Boy who shot Virginia teacher Abigail Zwerner held at hospital, judge to determine next steps

The six-year-old student who allegedly shot his first-grade teacher last Friday in a Virginia classroom is temporarily being held at a medical facility, according to authorities.

Newport News Police Chief Steve Drew said Monday that the boy will go before a judge within the next 96 hours to determine what the next steps will be – whether that be continued treatment at the hospital or an alternative.

Detectives issued an emergency custody order after meeting with the child and his mother. Authorities have maintained that it was an intentional shooting.  
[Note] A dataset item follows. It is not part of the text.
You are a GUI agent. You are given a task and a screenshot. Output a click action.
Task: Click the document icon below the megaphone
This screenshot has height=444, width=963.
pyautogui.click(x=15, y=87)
Chief Drew said the child took the firearm that is registered to his mother from his home and brought it to Richneck Elementary School in his backpack.

The child, who has not been identified, allegedly aimed the gun at teacher Abigail Zwerner.

Chief Drew said Ms. Zwerner raised her hand up to the gun just before the boy fired, causing the bullet to travel through her hand and into her upper chest.

“I wish that we never had to have it asked how does a six-year-old know how to use a firearm,” Chief Drew said during a press conference. “I don’t know that I could give you an adequate answer.”

Responding officers arrived at the school to find another school employee physically restraining the child in the classroom, according to Chief Drew. The boy became combative and struck the school employee, at which point the responding officers took control of the child and escorted him out of the building and into a police car.

Chief Drew referred to Ms. Zwerner, 25, as a hero for ensuring that her remaining students had moved to a safe location in another classroom even after being shot.

“I believe she did save lives, because I don’t know what else might have happened if those kids would have stayed in that room,” the police chief said.

Ms. Zwerner has been upgraded to stable condition.

There will be no class at Richneck Elementary this week, school system Superintendent George Parker announced at the press conference.

Mental health resources are being provided to the school community, Mr. Parker said. Chief Drew said that child psychologists will be alongside police when they speak with students who were in the classroom.

Mr. Parker said there have only been three instances since 1970 in which a student who was six or younger fired a gun at school.

A juvenile legal expert who spoke with the Washington Post said that it’s “next to impossible” to prosecute the child for any crime.

“The bigger barrier, presuming the prosecution could overcome that, is all defendants have to be competent to stand trial,” Andrew Block, an associate professor at the University of Virginia School of Law and the former director of the Virginia Department of Juvenile Justice, told the Post. “That means you have to understand the nature of legal proceedings against you and assist in your own defense. There’s no way a 6-year-old would meet that criteria.”

Chief Drew said he is working with the Commonwealth’s Attorney and Community Services Board to figure out the next steps to take legally.